-- BEGIN --

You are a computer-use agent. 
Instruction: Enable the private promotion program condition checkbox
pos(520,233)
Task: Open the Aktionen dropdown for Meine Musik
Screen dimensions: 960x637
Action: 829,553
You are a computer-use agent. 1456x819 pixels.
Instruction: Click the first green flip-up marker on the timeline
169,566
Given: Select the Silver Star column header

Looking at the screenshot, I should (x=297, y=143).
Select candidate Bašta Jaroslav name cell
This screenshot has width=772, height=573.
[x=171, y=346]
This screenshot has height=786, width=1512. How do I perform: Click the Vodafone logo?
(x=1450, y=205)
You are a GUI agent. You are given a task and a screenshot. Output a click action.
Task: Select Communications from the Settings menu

-- END --

Directions -> Return every line of the data above verbatim, leaving nothing out and changing nothing.

Task answer ->
You are a computer-use agent. 
Instruction: Enable the private promotion program condition checkbox
pos(520,233)
Task: Open the Aktionen dropdown for Meine Musik
Screen dimensions: 960x637
Action: 829,553
You are a computer-use agent. 1456x819 pixels.
Instruction: Click the first green flip-up marker on the timeline
169,566
Given: Select the Silver Star column header

Looking at the screenshot, I should (x=297, y=143).
Select candidate Bašta Jaroslav name cell
This screenshot has width=772, height=573.
[x=171, y=346]
This screenshot has height=786, width=1512. How do I perform: Click the Vodafone logo?
(x=1450, y=205)
You are a GUI agent. You are given a task and a screenshot. Output a click action.
Task: Select Communications from the Settings menu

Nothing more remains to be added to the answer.